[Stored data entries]

++++++++

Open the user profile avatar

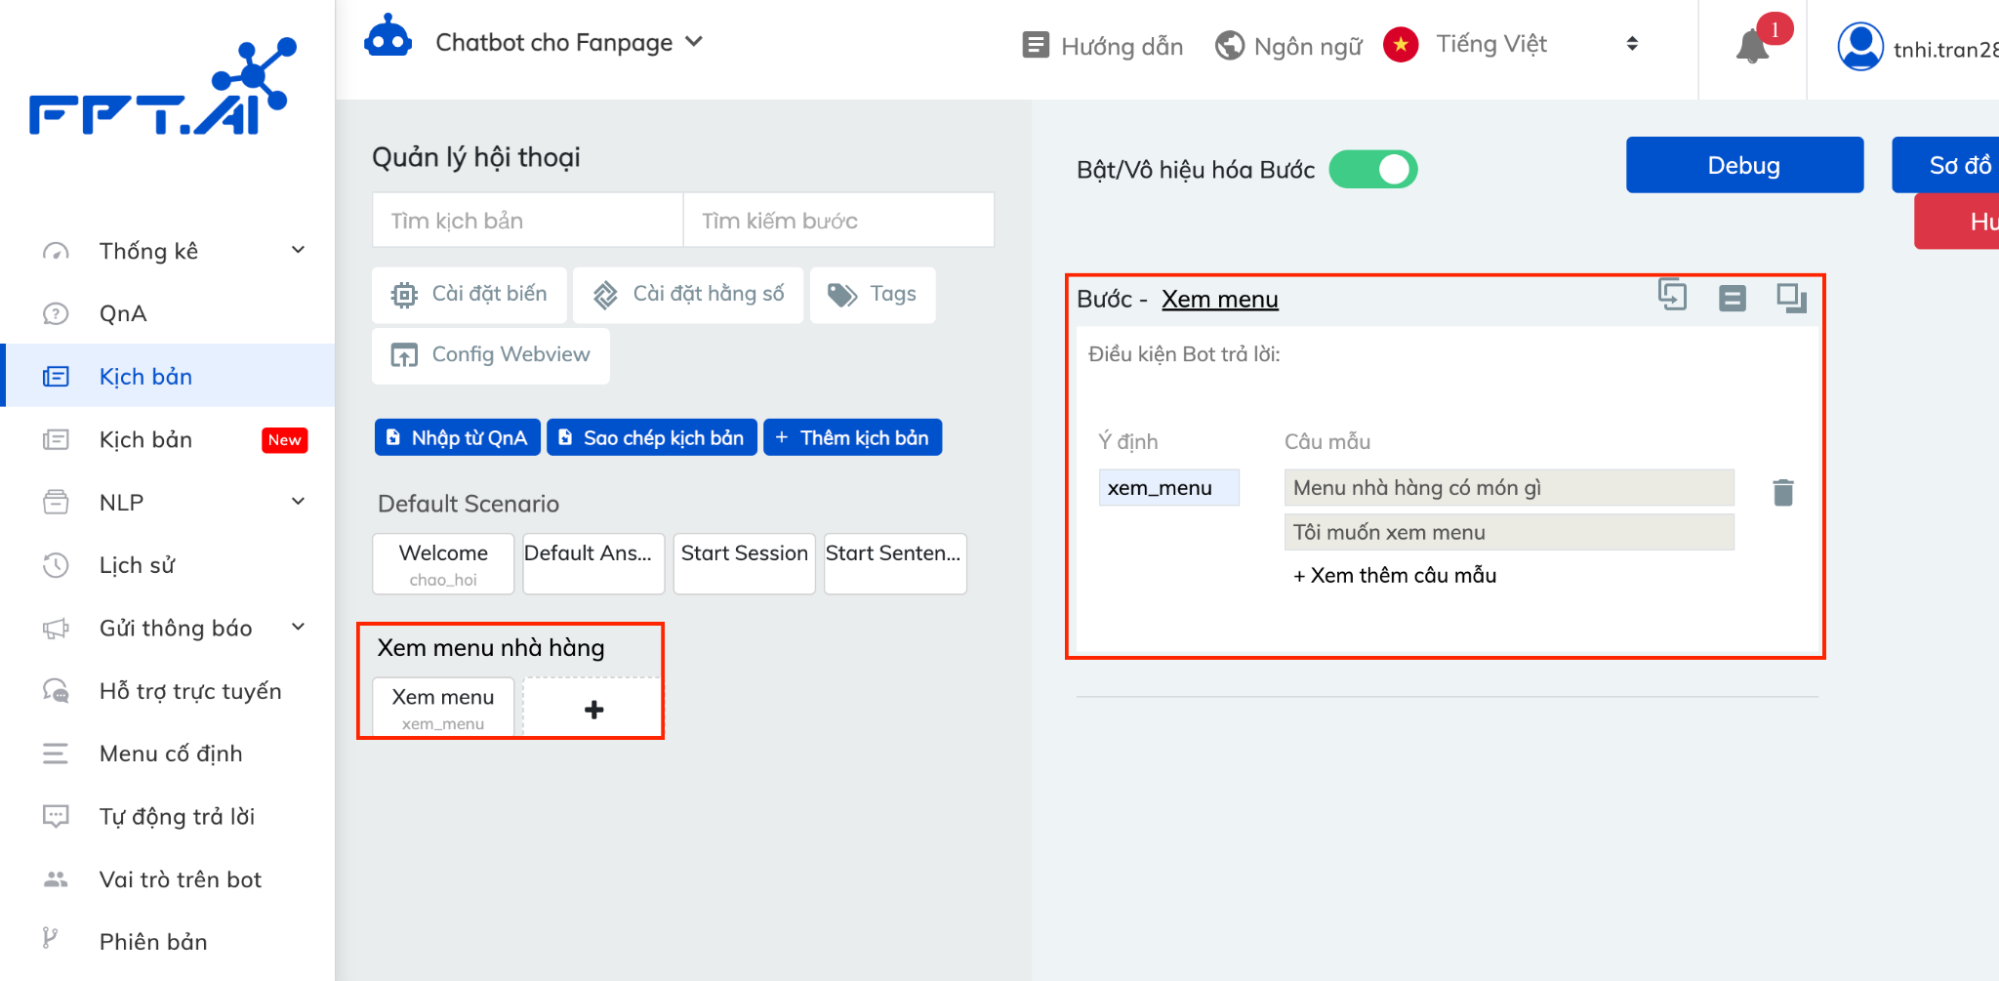click(x=1860, y=47)
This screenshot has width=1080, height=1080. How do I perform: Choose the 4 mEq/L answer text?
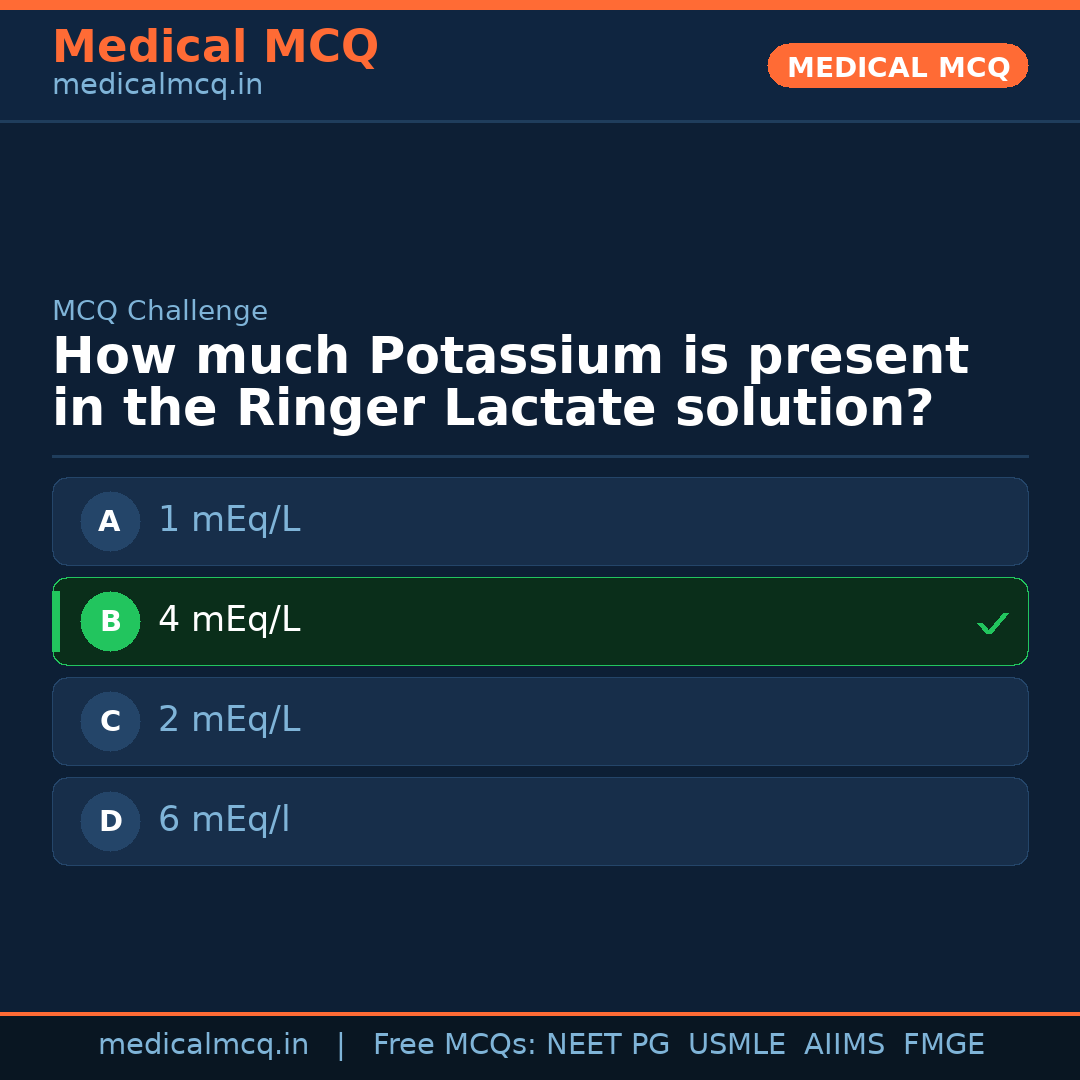[x=229, y=620]
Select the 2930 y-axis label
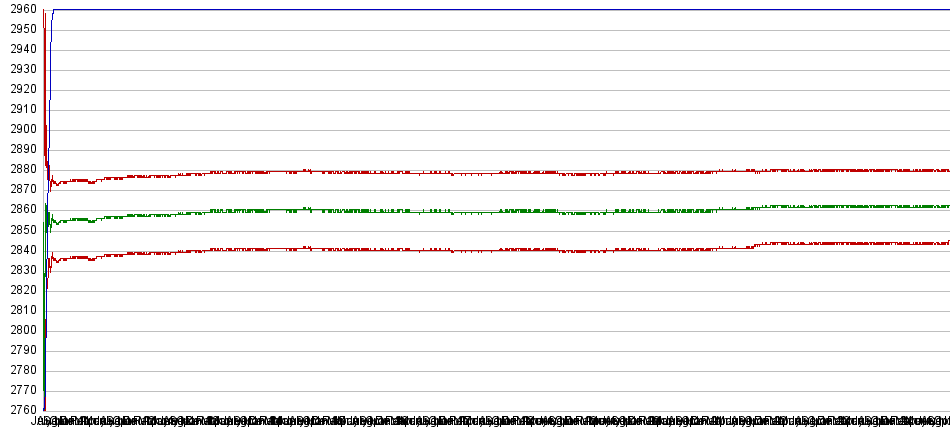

++++++++

The records above are to be repeated exactly, with every picture removed from the copy.

→ Exercise result
Open the user profile avatar

click(x=1860, y=47)
This screenshot has width=1080, height=1080. How do I perform: Choose the 4 mEq/L answer text?
[x=229, y=620]
Select the 2930 y-axis label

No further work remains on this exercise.